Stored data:
»»
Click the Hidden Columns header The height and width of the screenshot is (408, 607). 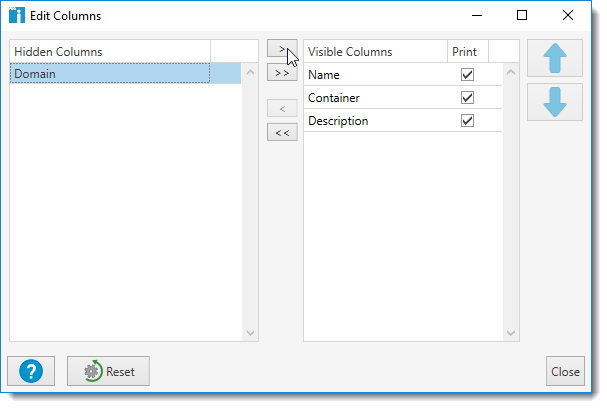(110, 51)
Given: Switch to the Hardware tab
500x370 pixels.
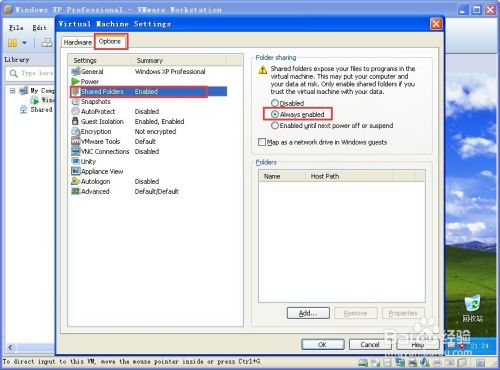Looking at the screenshot, I should click(78, 43).
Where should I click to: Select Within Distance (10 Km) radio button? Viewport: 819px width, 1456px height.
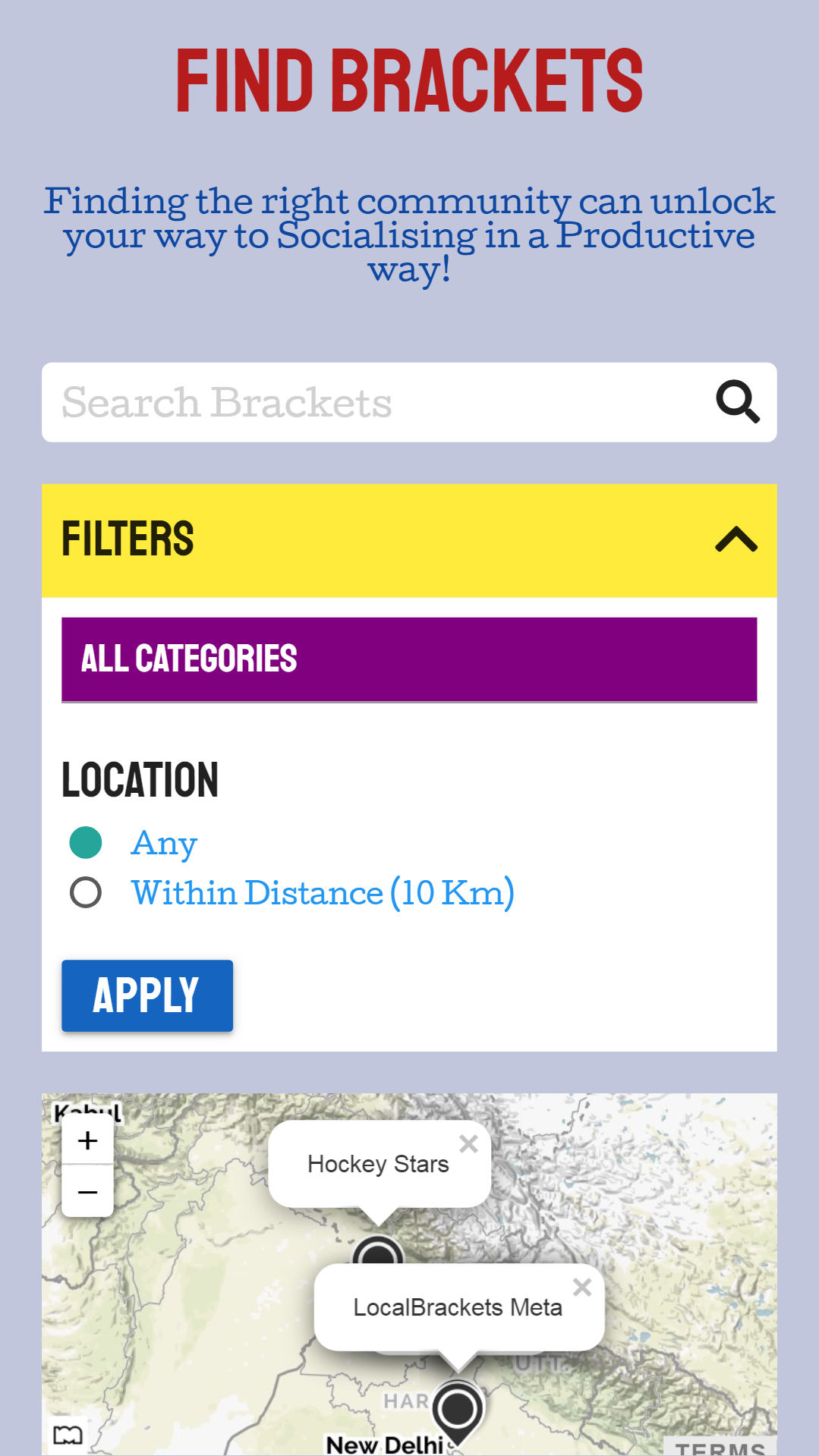pos(86,892)
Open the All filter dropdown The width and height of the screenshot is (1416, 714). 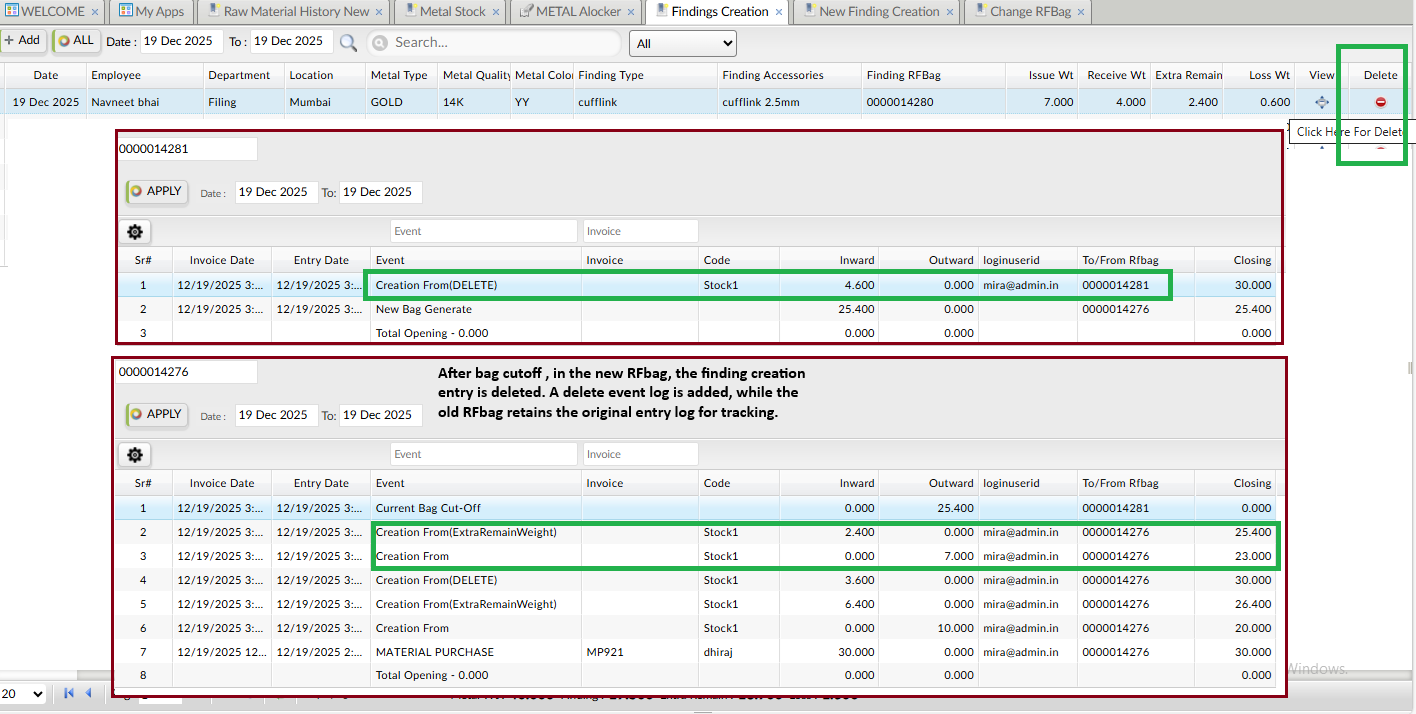(x=682, y=43)
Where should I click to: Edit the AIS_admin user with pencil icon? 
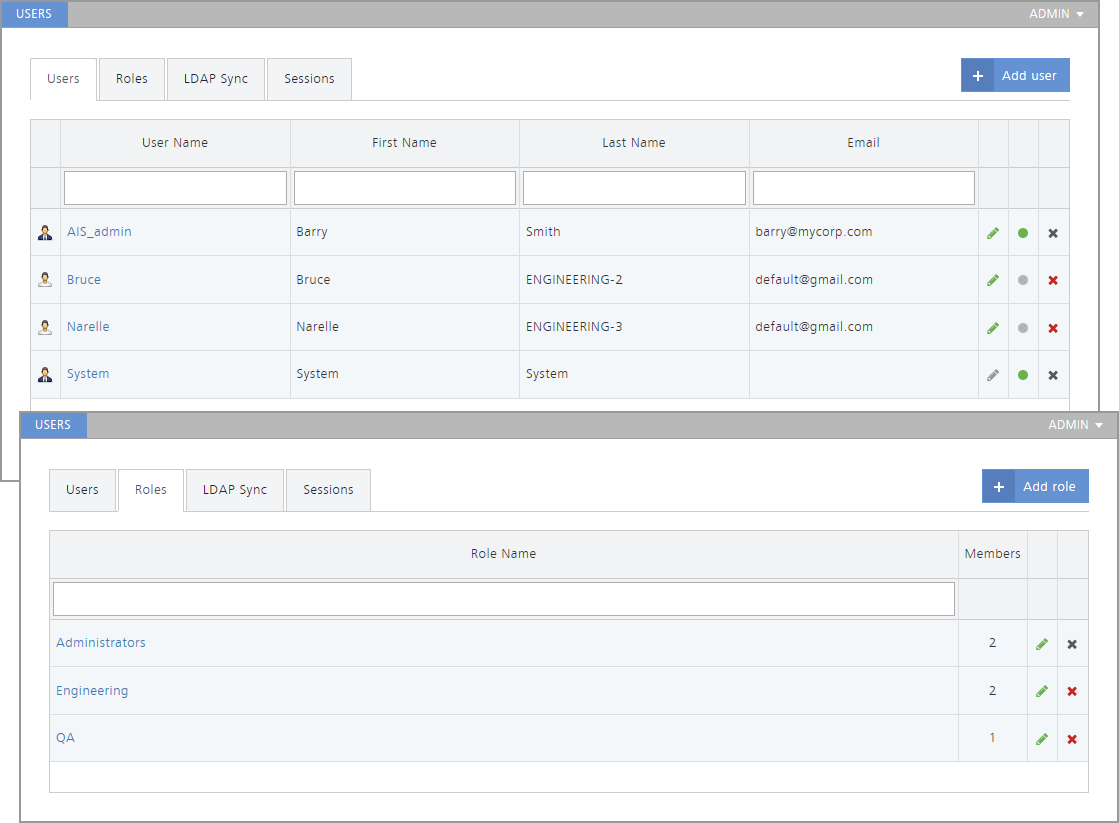point(993,233)
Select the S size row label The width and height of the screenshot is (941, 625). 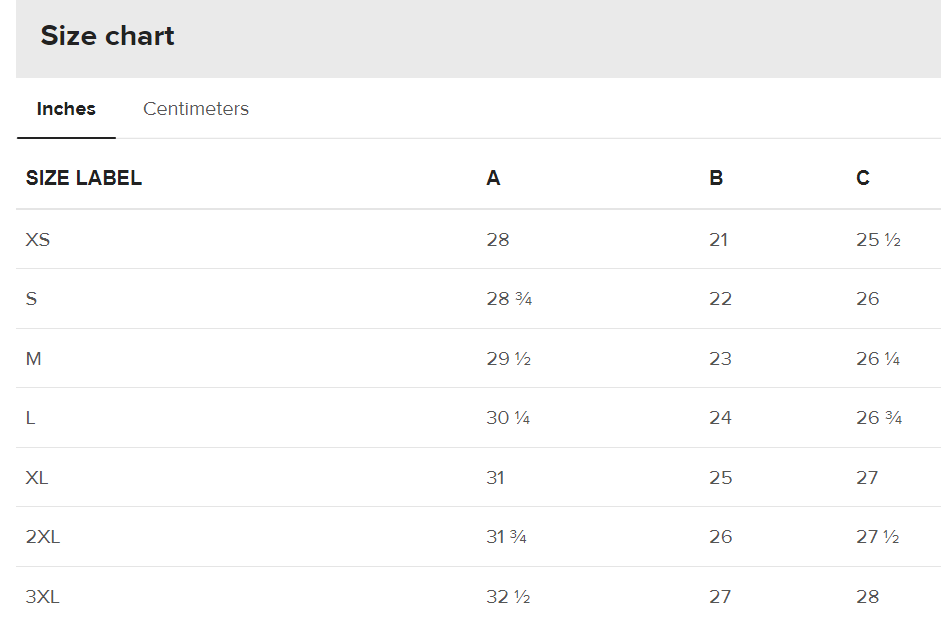point(32,299)
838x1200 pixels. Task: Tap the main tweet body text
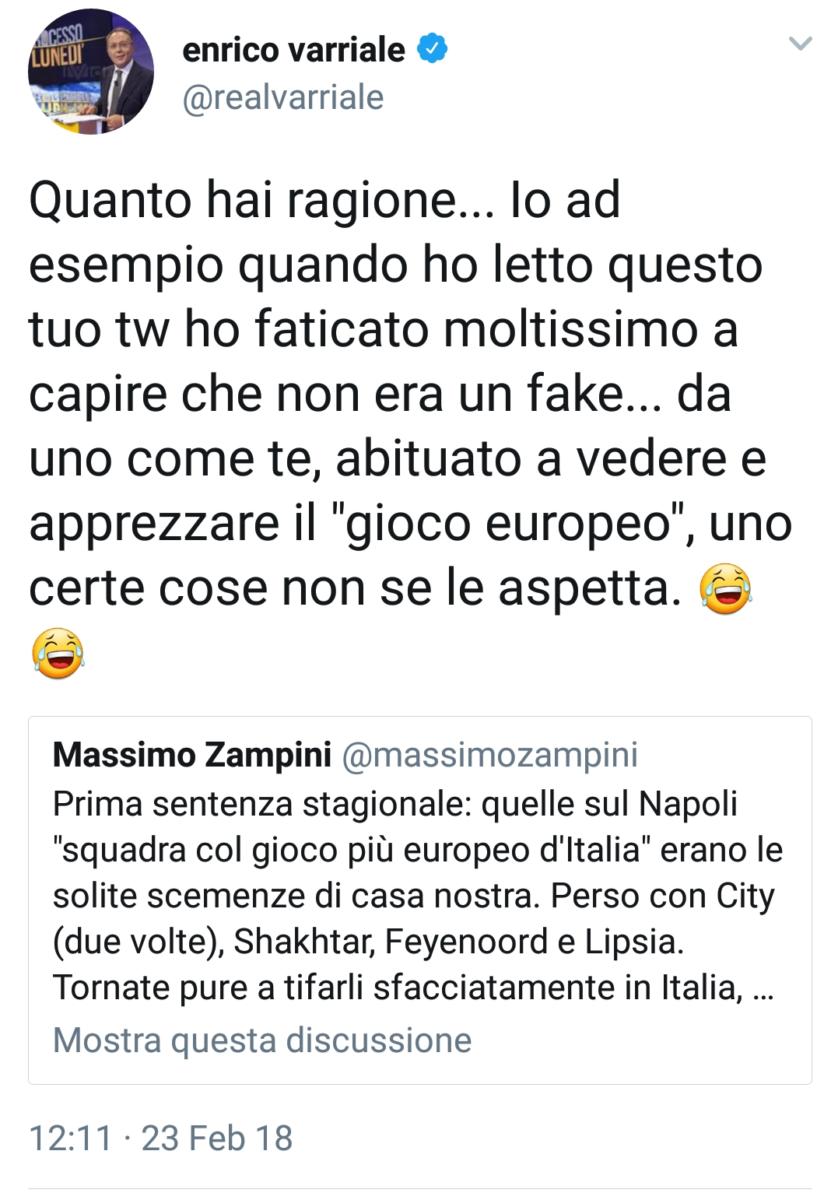click(x=400, y=400)
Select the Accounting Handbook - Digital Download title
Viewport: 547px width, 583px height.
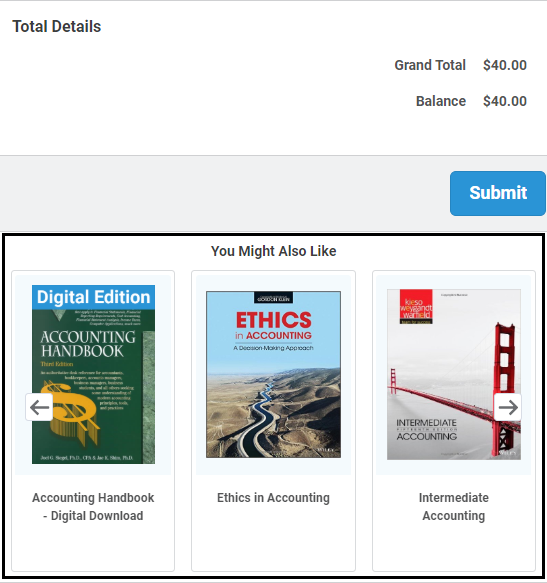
««
**Task prompt:** The answer should consist only of the lines from the line with "Select the Accounting" through the last line of the data, repeated exactly; pictures stay out.

**Written reply:**
Select the Accounting Handbook - Digital Download title
Viewport: 547px width, 583px height.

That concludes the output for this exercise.